**Entries shown:**
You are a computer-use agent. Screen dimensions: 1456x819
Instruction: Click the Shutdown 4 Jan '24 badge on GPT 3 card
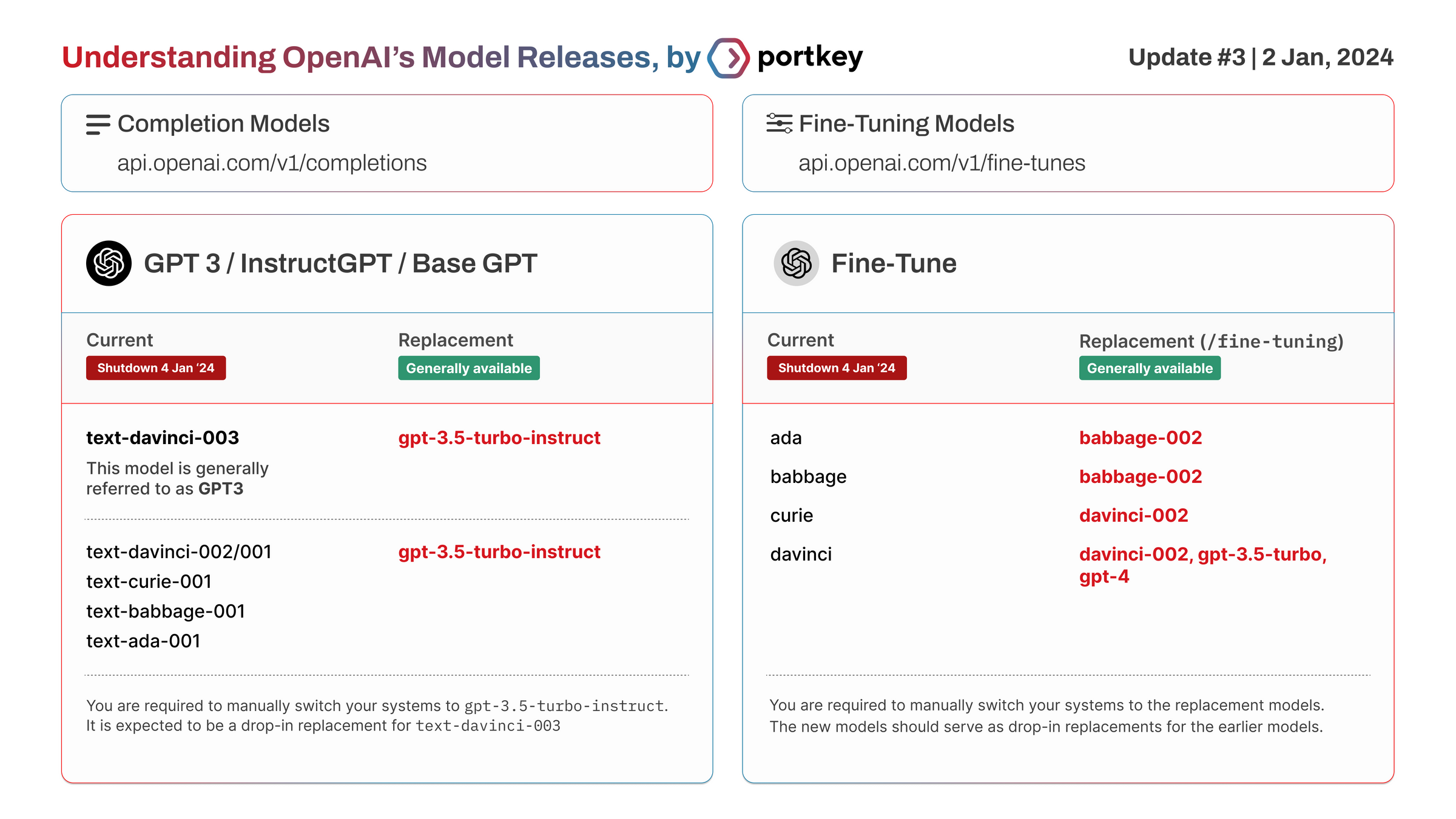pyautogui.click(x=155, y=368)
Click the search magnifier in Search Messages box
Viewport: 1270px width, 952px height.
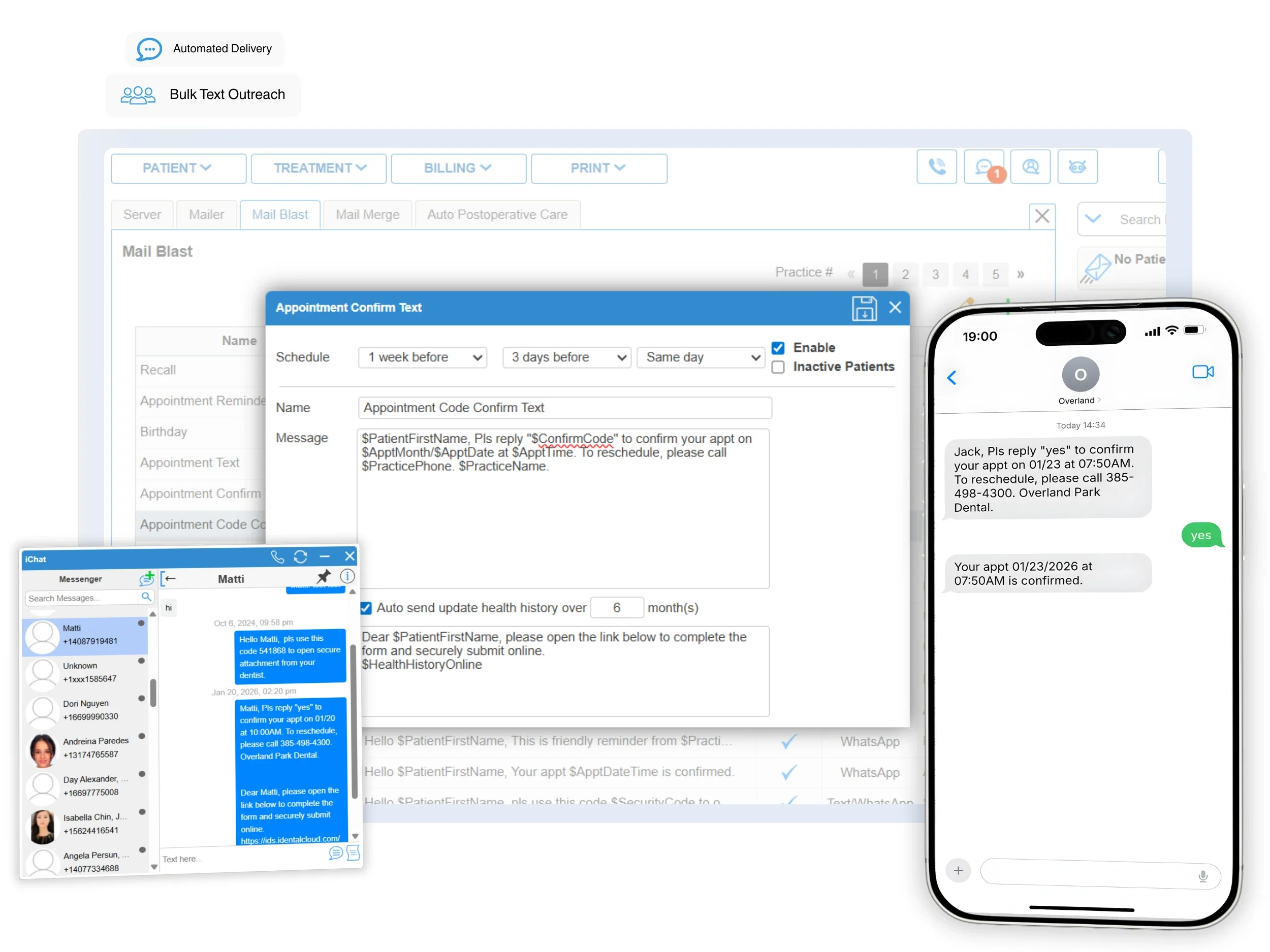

**Assigned task:**
Every line above should be output exactly, except for the pictures.

**Expected output:**
You are a computer-use agent. Screen dimensions: 1456x819
Instruction: Click the Shutdown 4 Jan '24 badge on GPT 3 card
pyautogui.click(x=155, y=368)
Click the search magnifier in Search Messages box
Viewport: 1270px width, 952px height.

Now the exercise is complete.